What's in it for you - the Budget highlights at a glance

Author
Claire Trevett, NZ Herald,
Publish Date
Thu, 18 May 2023, 2:12pm

The cost of living package targets families with young children.

For parents

Two-year-olds included in 20 hours of free early childhood education from March 2024, at a cost of $1.2 billion over four years. This saves eligible parents about $133 a week. Subsidies for childcare centres rise by 5.3 per cent, costing $260 million over four years.

Public transport

$327 million for free public transport for primary school-aged children, half price public transport for under 25′s from 1 July - benefiting about 774,000 people. Pay rises for bus drivers.

Health

Removing $5 co-payment for prescriptions, cost: $618 million over four years.
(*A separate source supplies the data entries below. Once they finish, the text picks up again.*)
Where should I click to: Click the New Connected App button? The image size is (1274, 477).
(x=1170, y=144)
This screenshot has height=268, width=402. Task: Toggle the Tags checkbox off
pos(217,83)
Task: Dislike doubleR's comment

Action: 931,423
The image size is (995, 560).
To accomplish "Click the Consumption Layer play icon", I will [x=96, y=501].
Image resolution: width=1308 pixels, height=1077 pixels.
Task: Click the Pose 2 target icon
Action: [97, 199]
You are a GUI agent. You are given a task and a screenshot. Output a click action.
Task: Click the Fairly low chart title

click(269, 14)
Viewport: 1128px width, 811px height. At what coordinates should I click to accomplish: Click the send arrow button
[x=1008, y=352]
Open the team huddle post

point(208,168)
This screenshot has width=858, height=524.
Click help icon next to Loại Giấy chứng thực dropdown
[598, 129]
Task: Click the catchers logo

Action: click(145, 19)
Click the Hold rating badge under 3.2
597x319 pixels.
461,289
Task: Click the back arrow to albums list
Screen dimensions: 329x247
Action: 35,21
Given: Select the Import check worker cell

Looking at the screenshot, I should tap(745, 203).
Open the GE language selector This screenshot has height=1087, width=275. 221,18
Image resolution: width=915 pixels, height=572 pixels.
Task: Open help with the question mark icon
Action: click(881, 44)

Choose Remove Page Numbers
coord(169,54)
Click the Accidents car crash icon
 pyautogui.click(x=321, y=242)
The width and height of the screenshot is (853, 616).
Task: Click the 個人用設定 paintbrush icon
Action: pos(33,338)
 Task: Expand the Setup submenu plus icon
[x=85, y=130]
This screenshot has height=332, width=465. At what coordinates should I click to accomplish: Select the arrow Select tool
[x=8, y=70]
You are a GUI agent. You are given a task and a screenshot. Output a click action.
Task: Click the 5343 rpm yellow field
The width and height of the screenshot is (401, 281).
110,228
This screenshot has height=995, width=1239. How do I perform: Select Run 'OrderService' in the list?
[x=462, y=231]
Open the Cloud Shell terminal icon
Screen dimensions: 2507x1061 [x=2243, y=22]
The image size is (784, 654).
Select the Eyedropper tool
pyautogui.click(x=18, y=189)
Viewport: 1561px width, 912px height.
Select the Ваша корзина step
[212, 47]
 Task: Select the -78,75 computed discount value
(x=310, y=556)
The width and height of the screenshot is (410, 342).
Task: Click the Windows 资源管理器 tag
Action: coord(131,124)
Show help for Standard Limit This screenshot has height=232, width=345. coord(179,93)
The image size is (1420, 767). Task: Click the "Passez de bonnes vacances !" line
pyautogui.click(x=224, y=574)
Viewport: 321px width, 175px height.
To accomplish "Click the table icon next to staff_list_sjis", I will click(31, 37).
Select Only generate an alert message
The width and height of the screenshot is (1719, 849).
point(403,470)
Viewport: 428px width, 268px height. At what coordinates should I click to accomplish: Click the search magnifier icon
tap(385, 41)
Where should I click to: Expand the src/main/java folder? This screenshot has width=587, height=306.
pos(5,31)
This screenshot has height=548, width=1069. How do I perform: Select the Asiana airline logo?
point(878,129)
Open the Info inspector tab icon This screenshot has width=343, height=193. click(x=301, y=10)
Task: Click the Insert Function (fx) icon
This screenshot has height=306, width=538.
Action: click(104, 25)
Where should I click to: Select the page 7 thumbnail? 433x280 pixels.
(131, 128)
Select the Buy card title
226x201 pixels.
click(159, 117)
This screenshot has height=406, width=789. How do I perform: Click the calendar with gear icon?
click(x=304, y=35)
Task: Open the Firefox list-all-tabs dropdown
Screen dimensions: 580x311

More money to help reduce waiting lists ($118 million) and $100 million to boost primary care. $63 million for 500 extra nurses. $75 million more for Pharmac.

The tax change

Tax rate for trustees to increase to 39 per cent from April 2024 - the same as the top income tax rate. Aimed at stopping people using trusts for their income to avoid the higher tax rate. Expected to raise $350 million a year.

Post-cyclone infrastructure

National Resilience Plan set up with initial funding of $6 billion - first priority is repair and rebuild of telecommunications, energy and roading after Auckland flooding and Cyclone Gabrielle.

Housing

$403 million to expand scheme for heating and insulation installations to 100,000 more homes.

3000 new public housing places.

The economy

Inflation is forecast to drop to 3 per cent by next September.

Treasury no longer forecasting a recession, due to cyclone recovery. Unemployment is forecast to peak at 5.3 per cent in late 2024.

GDP is forecast at 3.2 per cent this year, dropping to 1 per cent next year.

The books

Return to surplus forecast in 2025/26. Net debt is forecast to peak at 22 per cent in 2024.

The surprises

$34 million increase in funding for Te Matatini (over two years) - up from $3 million a year now. The festival will get more funding than the NZ Symphony Orchestra for the first time.

New 20 per cent rebate for game development studios - allowing them to claim up to $3 million a year in rebates.